Since the records include pictures, leave those out while you reproduce exactly and only the lines from the one containing "Task: Skip to start of the track" through the one containing "Task: Click the method returning T", inclusive.

___ DATASET RECORDS

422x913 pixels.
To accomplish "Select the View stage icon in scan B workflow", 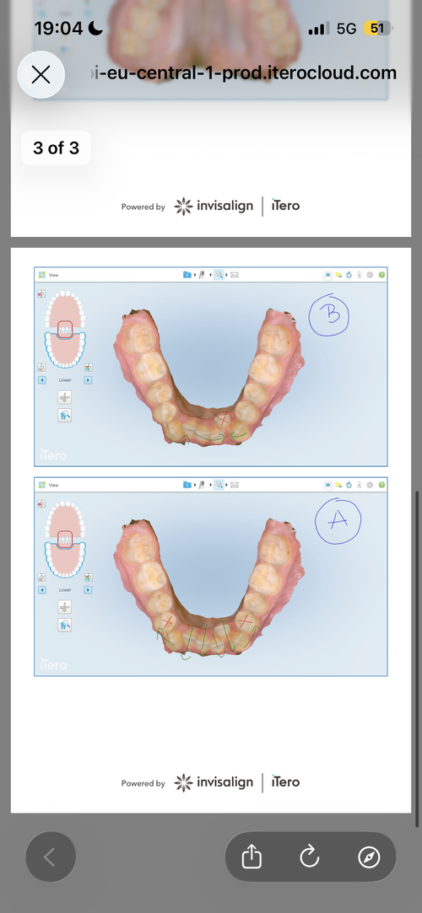I will (x=219, y=275).
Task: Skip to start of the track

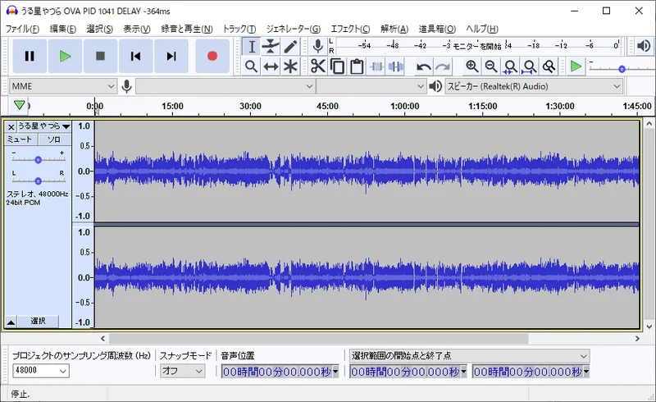Action: click(135, 56)
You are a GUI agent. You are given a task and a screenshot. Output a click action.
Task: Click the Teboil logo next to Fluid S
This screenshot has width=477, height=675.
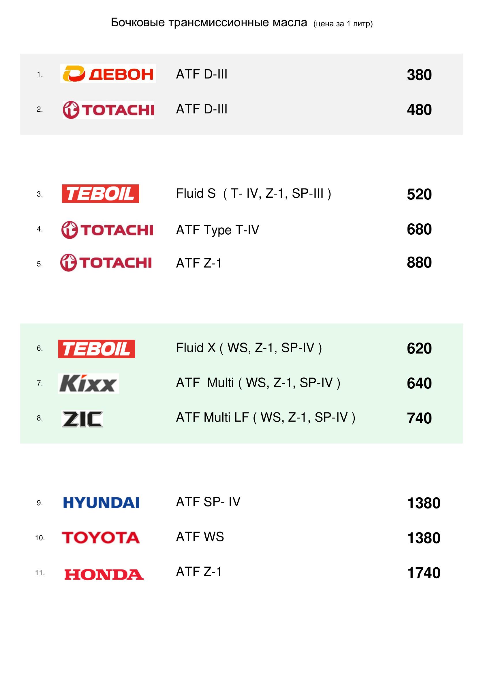pyautogui.click(x=100, y=194)
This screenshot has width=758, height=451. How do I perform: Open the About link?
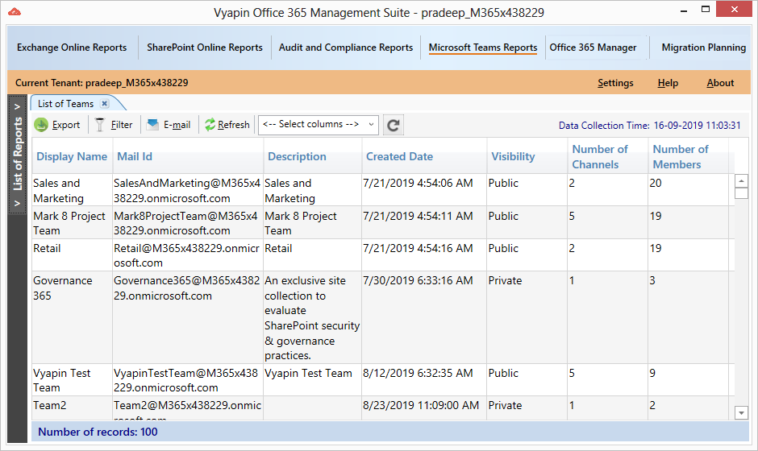[x=720, y=83]
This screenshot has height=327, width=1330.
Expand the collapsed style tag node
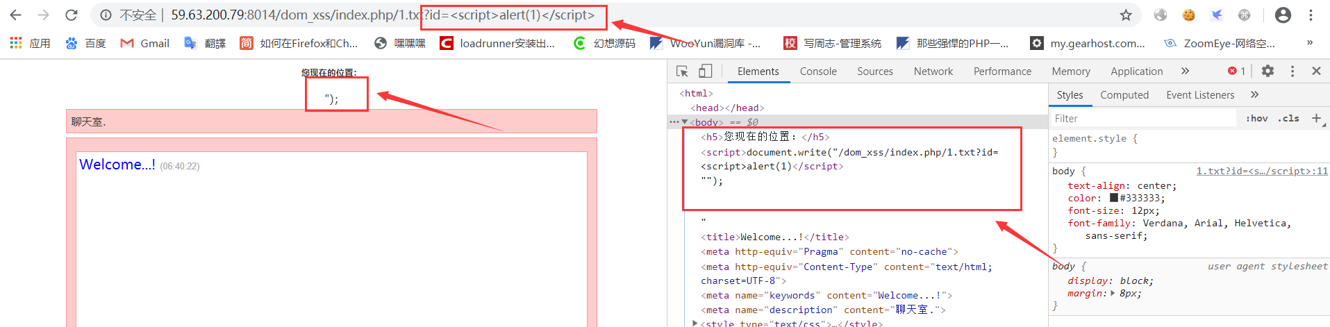pyautogui.click(x=695, y=323)
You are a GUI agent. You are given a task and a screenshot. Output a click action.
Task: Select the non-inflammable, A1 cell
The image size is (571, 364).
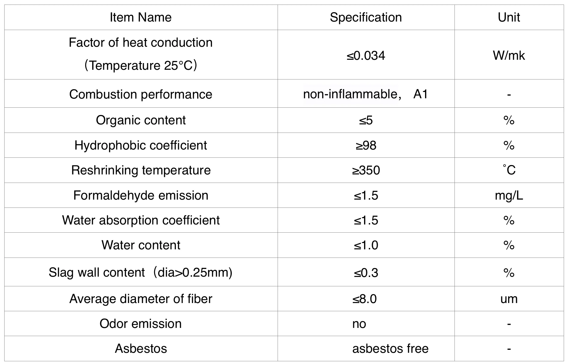(x=365, y=94)
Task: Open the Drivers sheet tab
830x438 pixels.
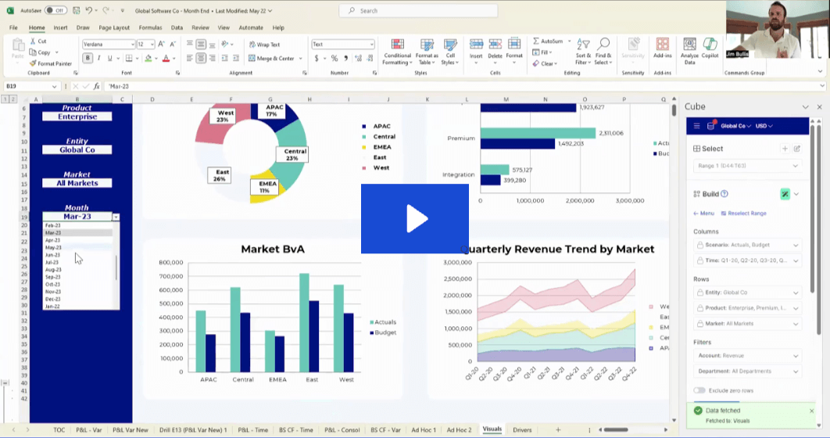Action: click(522, 429)
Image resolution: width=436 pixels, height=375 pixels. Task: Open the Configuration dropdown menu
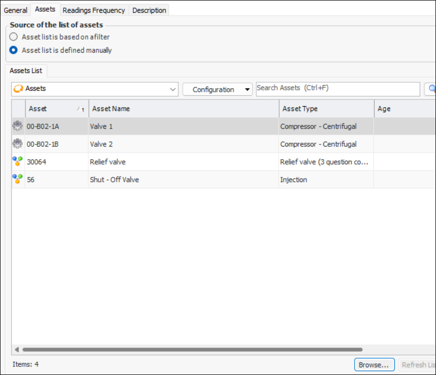pos(217,89)
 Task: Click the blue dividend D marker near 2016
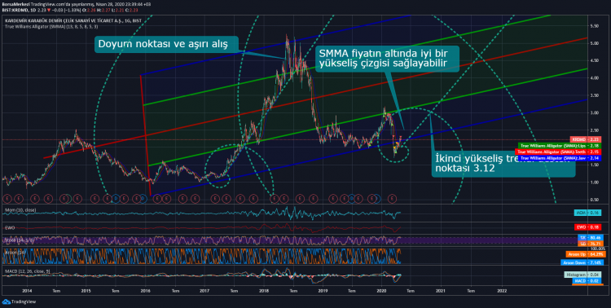(143, 199)
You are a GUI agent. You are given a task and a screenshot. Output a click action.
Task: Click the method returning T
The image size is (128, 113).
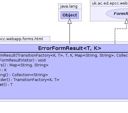tap(6, 85)
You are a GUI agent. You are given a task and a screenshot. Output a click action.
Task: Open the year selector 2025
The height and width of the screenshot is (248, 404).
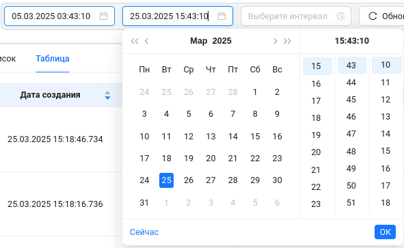click(222, 41)
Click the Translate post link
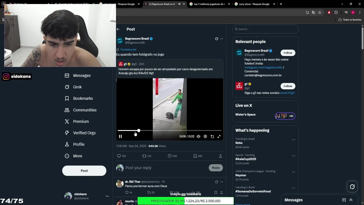The width and height of the screenshot is (364, 205). [x=128, y=50]
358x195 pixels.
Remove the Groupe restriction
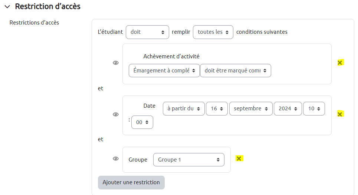(x=239, y=159)
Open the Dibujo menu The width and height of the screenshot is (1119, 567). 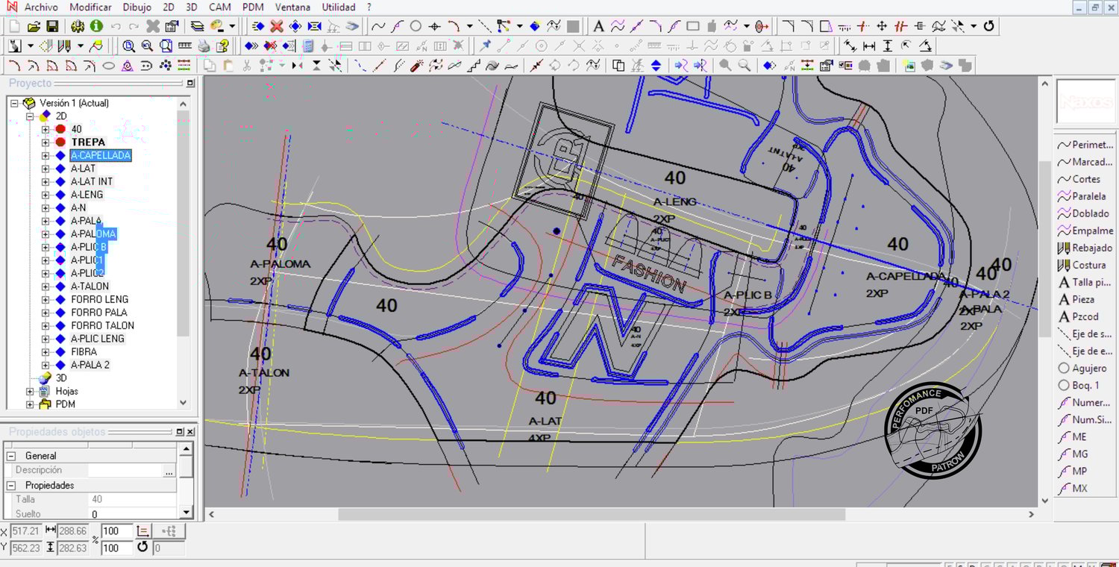[137, 7]
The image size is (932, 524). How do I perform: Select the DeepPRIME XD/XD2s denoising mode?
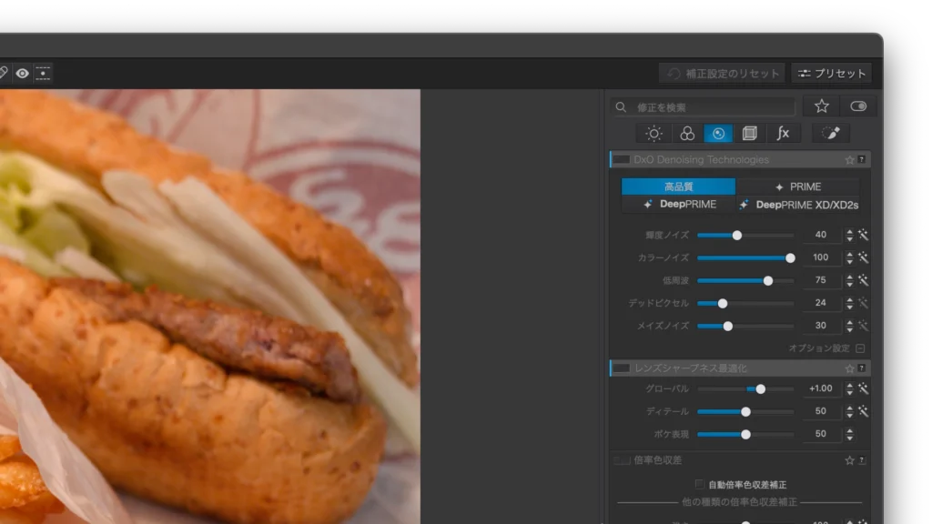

______

→ **EXERCISE OUTPUT**:
Task: Skip to start of the track

Action: click(135, 56)
You are a GUI agent. You are given a task and a screenshot. Output a click action.
Task: Click the Teboil logo next to Fluid S
This screenshot has width=477, height=675.
pyautogui.click(x=100, y=194)
This screenshot has width=758, height=451. How do I perform: Open the About link?
[x=720, y=83]
This screenshot has height=327, width=1330.
Expand the collapsed style tag node
pyautogui.click(x=695, y=323)
You are a GUI agent. You are given a task and a screenshot. Output a click action.
Task: Select the non-inflammable, A1 cell
The image size is (571, 364).
(x=365, y=94)
Task: Open the Drivers sheet tab
830x438 pixels.
Action: click(522, 429)
Image resolution: width=436 pixels, height=375 pixels. Task: Open the Configuration dropdown menu
pos(217,89)
 Task: Click the blue dividend D marker near 2016
(143, 199)
You are a GUI agent. You are given a task and a screenshot. Output a click action.
Task: Click the method returning T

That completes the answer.